Dieser ökologische und ökonomische Wahnsinn wäre allerdings nicht nötig. Die IEA schätzt, dass 70 Prozent der Methanemissionen der Öl- und Gasindustrie sowie 90 Prozent der Emissionen beim Abfackeln von Gas verhindert werden könnten. Bei den aktuell hohen Gaspreisen wäre das sogar lukrativ: Gemäß IEA würden dem Markt dadurch 210 Milliarden Kubikmeter Gas zusätzlich zur Verfügung stehen und die Produzenten hätten Zusatzeinnahmen von 90 Milliarden US-Dollar – deutlich mehr als die Kosten zur Vermeidung der Emissionen. Besonders gefragt sind hier die Länder, die für diese Emissionen verantwortlich sind. Beim Abfackeln sind dies Russland, Irak, Iran und die USA, gefolgt von Venezuela, Algerien und Nigeria. Grundsätzlich gibt es auch zwei internationale Initiativen, die sich darum kümmern: Die Null-Routineabfackel-Initiative (ZRF) der Weltbank, die sich an Firmen richtet, und die Globale Methaninitiative, in der Staaten versprechen, ihre Methanemissionen zu senken.

Der Erfolg dieser Initiativen ist bislang allerdings bescheiden: Die Emissionen beim Abfackeln liegen relativ stabil auf dem Niveau von 1990 und die Methanemissionen sind seither sogar um die Hälfte gestiegen, wie Zahlen der IEA zeigen.
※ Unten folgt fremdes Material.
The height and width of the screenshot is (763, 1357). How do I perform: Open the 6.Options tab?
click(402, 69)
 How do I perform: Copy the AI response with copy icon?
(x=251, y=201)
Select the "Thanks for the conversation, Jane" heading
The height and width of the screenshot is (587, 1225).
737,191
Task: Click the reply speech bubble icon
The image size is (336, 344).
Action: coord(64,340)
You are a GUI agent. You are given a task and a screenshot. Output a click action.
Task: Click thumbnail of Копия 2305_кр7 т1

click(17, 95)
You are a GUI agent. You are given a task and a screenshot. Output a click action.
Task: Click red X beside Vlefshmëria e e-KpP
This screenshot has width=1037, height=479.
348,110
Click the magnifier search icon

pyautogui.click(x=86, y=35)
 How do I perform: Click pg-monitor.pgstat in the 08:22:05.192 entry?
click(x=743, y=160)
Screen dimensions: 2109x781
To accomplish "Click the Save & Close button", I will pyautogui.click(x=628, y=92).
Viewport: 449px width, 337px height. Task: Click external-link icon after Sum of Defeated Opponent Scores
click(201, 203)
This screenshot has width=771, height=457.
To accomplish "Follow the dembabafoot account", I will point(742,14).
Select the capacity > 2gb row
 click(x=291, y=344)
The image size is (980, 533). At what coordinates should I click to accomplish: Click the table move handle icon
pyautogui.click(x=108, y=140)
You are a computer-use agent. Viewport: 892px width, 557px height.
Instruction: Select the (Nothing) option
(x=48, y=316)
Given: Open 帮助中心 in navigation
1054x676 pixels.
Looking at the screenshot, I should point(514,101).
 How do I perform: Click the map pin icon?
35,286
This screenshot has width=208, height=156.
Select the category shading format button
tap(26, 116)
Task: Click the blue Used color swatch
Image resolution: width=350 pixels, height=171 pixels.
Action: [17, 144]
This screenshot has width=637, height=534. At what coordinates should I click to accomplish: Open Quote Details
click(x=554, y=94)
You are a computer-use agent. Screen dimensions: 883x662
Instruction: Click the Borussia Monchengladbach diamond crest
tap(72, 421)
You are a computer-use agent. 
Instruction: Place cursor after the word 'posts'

Dabei weiß man, was getan werden müsste: Diesen Emissionen »kann mit bewährten Strategien und Technologien begegnet werden, darunter Anforderungen an die Lecksuche und -reparatur, Ausrüstungsvorschriften und Verbote des Abfackelns und Ablassens, wenn kein Notfall vorliegt«, schreibt die IEA. Wenn die Flamme von Portowaja dazu beiträgt, dass das Abfackeln und die Methanemissionen der Öl- und Gasindustrie mehr Aufmerksamkeit erhalten, dann hätte sie vielleicht sogar etwas Gutes.